When I was a little boy, I never wanted to become a fireman; never have I worshipped the uniform, neither yesterday nor today.
I approached this subject in the same frame of mind as The Human Face of Science, another of my projects. I am not so much interested in the uniform as in the man who lives underneath.
I began to think about these questions after a documentary about 9/11 which covered, amongst other subjects, the interventions of the firemen and policemen who ascended the towers in hope of rescuing the people trapped inside, while being totally aware of the risks involved.
Firemen are not superheroes. They cannot fly, are not invulnerable, and do not possess x-ray vision… In short, they cannot rely on extraordinary powers. Nevertheless, they do their best, only sustained by a courage that some people, not really informed of all the parameters of their interventions, might mistake for recklessness.
For me, the real question is: what is going on in the head of a man who opens the doors of two towers ablaze just after having witnessed two planes crashing against these buildings? And even without thinking about such extreme events, what is he thinking about when he is called on an intervention without knowing what it is that is waiting at the end of the road?

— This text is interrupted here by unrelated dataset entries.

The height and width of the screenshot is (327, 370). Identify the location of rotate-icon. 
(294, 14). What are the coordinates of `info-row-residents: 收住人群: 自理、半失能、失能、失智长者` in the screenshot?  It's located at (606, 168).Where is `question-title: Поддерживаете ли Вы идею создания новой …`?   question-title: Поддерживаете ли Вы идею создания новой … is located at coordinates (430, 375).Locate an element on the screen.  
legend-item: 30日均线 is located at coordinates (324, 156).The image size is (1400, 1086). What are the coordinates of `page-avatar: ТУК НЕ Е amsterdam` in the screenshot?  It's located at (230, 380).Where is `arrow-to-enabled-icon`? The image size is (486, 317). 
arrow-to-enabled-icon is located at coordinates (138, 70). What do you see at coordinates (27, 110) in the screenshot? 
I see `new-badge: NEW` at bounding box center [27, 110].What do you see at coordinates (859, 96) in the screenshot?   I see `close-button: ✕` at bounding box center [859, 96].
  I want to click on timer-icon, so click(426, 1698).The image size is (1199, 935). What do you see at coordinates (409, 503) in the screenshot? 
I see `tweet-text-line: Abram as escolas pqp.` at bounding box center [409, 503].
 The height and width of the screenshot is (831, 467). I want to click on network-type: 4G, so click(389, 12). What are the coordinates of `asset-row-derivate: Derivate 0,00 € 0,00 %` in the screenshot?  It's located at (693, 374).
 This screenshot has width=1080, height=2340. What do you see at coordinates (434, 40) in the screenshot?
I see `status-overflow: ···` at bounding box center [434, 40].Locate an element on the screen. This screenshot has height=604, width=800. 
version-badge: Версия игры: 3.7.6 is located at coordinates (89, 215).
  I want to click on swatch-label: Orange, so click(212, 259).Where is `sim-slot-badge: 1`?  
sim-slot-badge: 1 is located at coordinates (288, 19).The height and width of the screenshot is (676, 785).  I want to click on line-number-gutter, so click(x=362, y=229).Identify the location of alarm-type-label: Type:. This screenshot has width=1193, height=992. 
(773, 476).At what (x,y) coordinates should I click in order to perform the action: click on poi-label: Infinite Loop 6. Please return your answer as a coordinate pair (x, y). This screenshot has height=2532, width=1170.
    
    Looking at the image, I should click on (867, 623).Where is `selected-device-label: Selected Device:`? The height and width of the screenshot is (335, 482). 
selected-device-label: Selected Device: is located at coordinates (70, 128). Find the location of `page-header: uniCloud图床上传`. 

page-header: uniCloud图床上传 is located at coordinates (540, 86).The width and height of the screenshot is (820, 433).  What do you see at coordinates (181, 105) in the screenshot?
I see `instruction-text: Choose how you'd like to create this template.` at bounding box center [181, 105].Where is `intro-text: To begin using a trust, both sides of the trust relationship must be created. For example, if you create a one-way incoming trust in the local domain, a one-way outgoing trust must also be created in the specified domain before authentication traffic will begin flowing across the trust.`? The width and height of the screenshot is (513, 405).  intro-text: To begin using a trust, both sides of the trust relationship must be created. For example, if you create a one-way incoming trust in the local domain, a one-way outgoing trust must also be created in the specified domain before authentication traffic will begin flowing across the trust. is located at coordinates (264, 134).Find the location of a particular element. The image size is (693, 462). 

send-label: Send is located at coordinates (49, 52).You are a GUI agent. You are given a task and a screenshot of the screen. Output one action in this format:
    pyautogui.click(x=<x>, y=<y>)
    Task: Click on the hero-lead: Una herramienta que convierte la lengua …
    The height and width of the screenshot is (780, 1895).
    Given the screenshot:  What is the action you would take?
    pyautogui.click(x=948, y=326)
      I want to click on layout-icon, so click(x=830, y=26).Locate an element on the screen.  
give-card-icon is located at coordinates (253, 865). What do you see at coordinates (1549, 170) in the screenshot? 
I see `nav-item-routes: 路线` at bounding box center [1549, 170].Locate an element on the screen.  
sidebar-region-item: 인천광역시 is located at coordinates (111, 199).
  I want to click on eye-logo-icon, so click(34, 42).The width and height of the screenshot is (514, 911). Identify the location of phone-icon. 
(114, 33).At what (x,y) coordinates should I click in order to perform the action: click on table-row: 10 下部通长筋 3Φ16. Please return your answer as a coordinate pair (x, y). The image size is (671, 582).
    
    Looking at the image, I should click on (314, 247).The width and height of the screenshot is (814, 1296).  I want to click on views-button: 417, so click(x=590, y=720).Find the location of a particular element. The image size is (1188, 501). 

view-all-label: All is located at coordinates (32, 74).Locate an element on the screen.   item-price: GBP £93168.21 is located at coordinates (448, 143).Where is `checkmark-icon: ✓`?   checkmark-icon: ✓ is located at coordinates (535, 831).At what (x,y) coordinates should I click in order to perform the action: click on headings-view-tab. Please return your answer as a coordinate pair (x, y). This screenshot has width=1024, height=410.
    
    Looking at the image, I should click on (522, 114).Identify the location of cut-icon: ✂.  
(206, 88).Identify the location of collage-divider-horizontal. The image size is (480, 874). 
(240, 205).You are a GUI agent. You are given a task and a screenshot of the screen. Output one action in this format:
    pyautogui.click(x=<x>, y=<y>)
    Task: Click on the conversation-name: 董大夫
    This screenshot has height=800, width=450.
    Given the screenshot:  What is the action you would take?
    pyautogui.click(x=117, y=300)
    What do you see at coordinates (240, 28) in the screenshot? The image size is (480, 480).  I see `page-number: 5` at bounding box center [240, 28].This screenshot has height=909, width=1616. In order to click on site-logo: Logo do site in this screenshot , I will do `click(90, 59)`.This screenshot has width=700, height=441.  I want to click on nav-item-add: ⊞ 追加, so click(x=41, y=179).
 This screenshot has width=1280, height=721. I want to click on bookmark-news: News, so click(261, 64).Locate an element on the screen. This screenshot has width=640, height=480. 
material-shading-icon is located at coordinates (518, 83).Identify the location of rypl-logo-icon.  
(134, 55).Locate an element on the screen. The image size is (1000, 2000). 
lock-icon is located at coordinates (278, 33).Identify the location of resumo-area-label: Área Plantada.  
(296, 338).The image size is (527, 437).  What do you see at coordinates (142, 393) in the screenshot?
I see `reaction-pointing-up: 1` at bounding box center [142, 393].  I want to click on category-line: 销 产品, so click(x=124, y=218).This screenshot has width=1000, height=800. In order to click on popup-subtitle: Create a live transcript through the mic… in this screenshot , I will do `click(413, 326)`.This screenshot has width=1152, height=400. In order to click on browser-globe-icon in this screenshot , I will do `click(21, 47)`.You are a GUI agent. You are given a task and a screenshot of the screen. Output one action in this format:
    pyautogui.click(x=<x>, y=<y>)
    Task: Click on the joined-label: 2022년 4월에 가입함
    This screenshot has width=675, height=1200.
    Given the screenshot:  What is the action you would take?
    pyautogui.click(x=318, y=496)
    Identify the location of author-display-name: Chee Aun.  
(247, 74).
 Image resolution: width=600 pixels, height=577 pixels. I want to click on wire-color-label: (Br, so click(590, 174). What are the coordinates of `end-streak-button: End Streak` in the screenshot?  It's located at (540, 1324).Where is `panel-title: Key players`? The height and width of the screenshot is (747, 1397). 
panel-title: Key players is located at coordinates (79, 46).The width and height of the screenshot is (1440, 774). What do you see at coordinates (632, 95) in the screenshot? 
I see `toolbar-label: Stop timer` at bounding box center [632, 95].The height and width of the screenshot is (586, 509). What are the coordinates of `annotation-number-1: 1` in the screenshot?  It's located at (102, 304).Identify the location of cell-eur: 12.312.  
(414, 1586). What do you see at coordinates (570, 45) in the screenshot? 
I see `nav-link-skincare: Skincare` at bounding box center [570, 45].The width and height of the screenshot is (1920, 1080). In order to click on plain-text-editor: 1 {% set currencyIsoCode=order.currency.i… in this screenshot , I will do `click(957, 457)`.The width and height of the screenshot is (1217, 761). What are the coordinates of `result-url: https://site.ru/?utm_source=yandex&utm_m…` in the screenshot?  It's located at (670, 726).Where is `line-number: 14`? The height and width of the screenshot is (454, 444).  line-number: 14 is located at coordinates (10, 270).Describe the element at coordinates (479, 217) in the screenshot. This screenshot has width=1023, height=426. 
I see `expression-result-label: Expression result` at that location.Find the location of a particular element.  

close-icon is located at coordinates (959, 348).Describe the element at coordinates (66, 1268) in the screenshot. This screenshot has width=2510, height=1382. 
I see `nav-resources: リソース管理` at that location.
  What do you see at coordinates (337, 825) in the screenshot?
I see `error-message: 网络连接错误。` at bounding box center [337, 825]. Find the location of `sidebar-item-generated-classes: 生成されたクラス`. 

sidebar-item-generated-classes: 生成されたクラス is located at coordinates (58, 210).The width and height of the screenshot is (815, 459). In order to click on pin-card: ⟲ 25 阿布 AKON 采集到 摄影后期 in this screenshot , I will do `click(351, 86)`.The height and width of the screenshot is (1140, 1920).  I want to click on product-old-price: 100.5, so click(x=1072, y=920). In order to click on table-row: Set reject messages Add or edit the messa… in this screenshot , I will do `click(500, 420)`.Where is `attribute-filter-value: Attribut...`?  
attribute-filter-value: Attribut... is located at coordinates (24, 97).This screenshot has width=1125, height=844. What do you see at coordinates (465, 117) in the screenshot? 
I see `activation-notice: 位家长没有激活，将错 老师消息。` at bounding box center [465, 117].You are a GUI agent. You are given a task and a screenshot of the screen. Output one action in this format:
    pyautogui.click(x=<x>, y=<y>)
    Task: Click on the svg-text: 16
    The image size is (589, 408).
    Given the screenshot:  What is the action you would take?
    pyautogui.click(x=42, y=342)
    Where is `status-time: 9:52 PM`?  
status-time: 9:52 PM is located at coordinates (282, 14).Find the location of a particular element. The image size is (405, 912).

have had the great opportunity to follow the firemen of two very different countries during their operations and trainings. By being as close as possible to the action, even if I was not one of them, I can attest that, even though methods, philosophy and protocols may differ, these men are inspired by the same desires, the same will, and united by the same fraternity.
I must express all my gratitude to all of them for the way they welcomed me, for the answers they provided to all my questions, and for allowing me to live among them, like them, so I could grasp the reality of their daily life.